Nuestro pecado es una barrera entre nosotros y Dios: David hace referencia a esta barrera en el Salmo 51: «No me eches de tu presencia, y no quites de mí tu Santo Espíritu. Restitúyeme el gozo de tu salvación, y sostenme con un espíritu de poder […]» (vv. 11:12). Desde que nuestros primeros padres pecaron y fueron expulsados del Jardín, ha existido una barrera entre nosotros y Dios. Jesús vino a romper esta barrera; vino para llevarnos de vuelta a la correcta relación con Aquel que nos hizo. Al remover esta barrera, ahora tenemos acceso completo al trono de la gracia, donde podemos ir a Dios en confianza y recibir la gracia y la ayuda que necesitamos (Heb 4:16).
Dios nos limpia y nos hace nuevos: en este lamento, David pide limpieza: «Crea en mí, oh Dios, un corazón limpio, y renueva un espíritu recto dentro de mí» (v. 10). David no solo quiere perdón, él quiere ser limpiado; quiere ser lavado de su pecado. Tenemos que ser reconciliados antes de que podamos ir a la presencia de Dios, puesto que solo aquellos que son santos pueden presentarse ante Él. En Cristo, somos nuevas criaturas. «De modo que si alguno está en Cristo, nueva criatura es; las cosas viejas pasaron, ahora han sido hechas nuevas« (2Co 5:17). ¡Que sublime gracia!
Dios quiere nuestros corazones contritos y humillados: «Porque Tú no te deleitas en sacrificio, de lo contrario yo lo ofrecería; no te agrada el holocausto. Los sacrificios de Dios son el espíritu contrito; al corazón contrito y humillado, oh Dios, no despreciarás» (vv. 16-17). No llevamos nada al trono de la gracia más que nuestros corazones contritos y humillados. Vamos a Dios tal cual somos; lo hacemos por medio del sacrificio de Cristo, envueltos en su manto de justicia. Cuando hemos pecado, es bueno y correcto ir al Señor en lamento por nuestro pecado, llevándole nuestros corazones contritos y humillados. Ese es un sacrificio en el que Él se deleita.

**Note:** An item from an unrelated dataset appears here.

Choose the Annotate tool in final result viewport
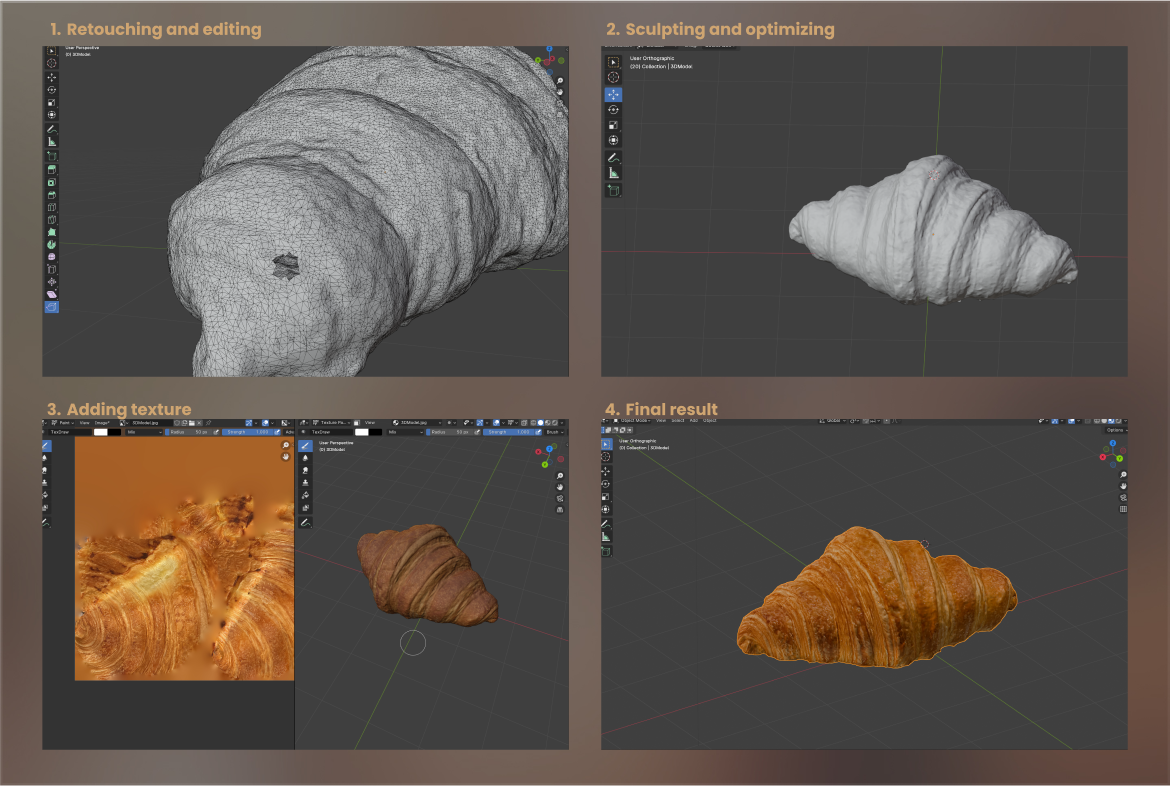 606,523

Nuestra respuesta a esta gracia es un corazón que se regocija: cualquiera que encuentra la sublime gracia de Dios (que haya sido perdonado, limpiado y reconciliado con Dios), no puede evitar sino responder en adoración a Aquel que lo hizo. «Restitúyeme el gozo de tu salvación, y sostenme con un espíritu de poder» (v. 12). «Abre mis labios, oh Señor, para que mi boca anuncie tu alabanza» (v. 15). Cuando hemos confesado nuestro pecado, cuando nos hemos apropiado del Evangelio de Jesucristo en nuestro corazón y cuando hemos experimentado la gracia y el perdón de Dios nuevamente, respondemos en adoración y agradecimiento. Nos regocijamos ante la bondad de Dios.

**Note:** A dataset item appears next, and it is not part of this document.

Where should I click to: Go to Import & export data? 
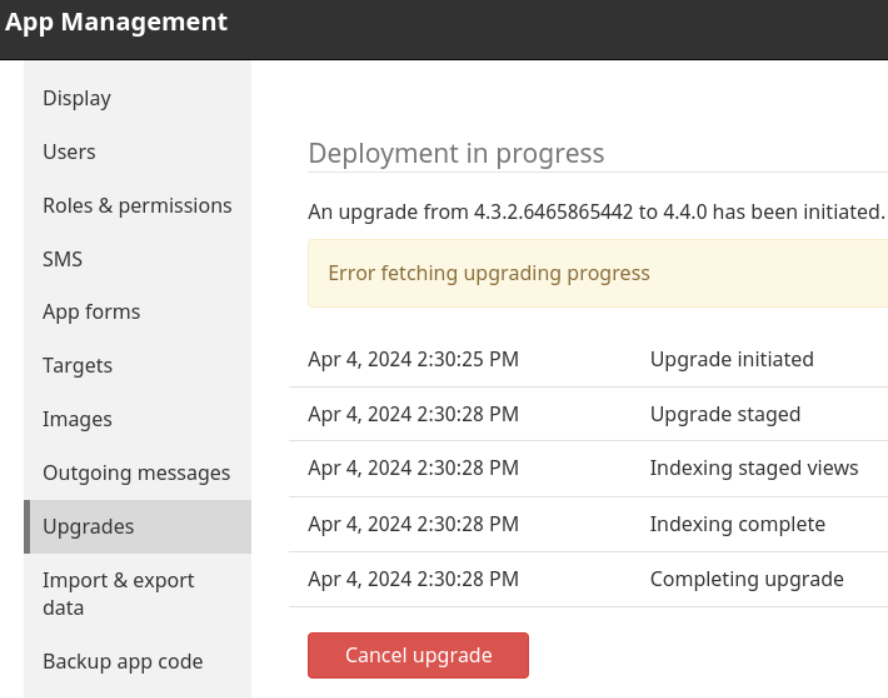[118, 593]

David pecó contra Betsabé y sintió correctamente el aguijón de la convicción. Su culpa le pesó, tanto que sintió que sus huesos estaban quebrantados (v. 8). Cuando también sintamos el dolor de la convicción de pecado, seamos rápidos para correr a nuestro Padre en oración. Vayamos a Él en humildad y honestidad, con completa confianza, sabiendo que nuestro amoroso y misericordioso Dios nos perdona por medio de la sangre limpiadora de nuestro Salvador Jesucristo.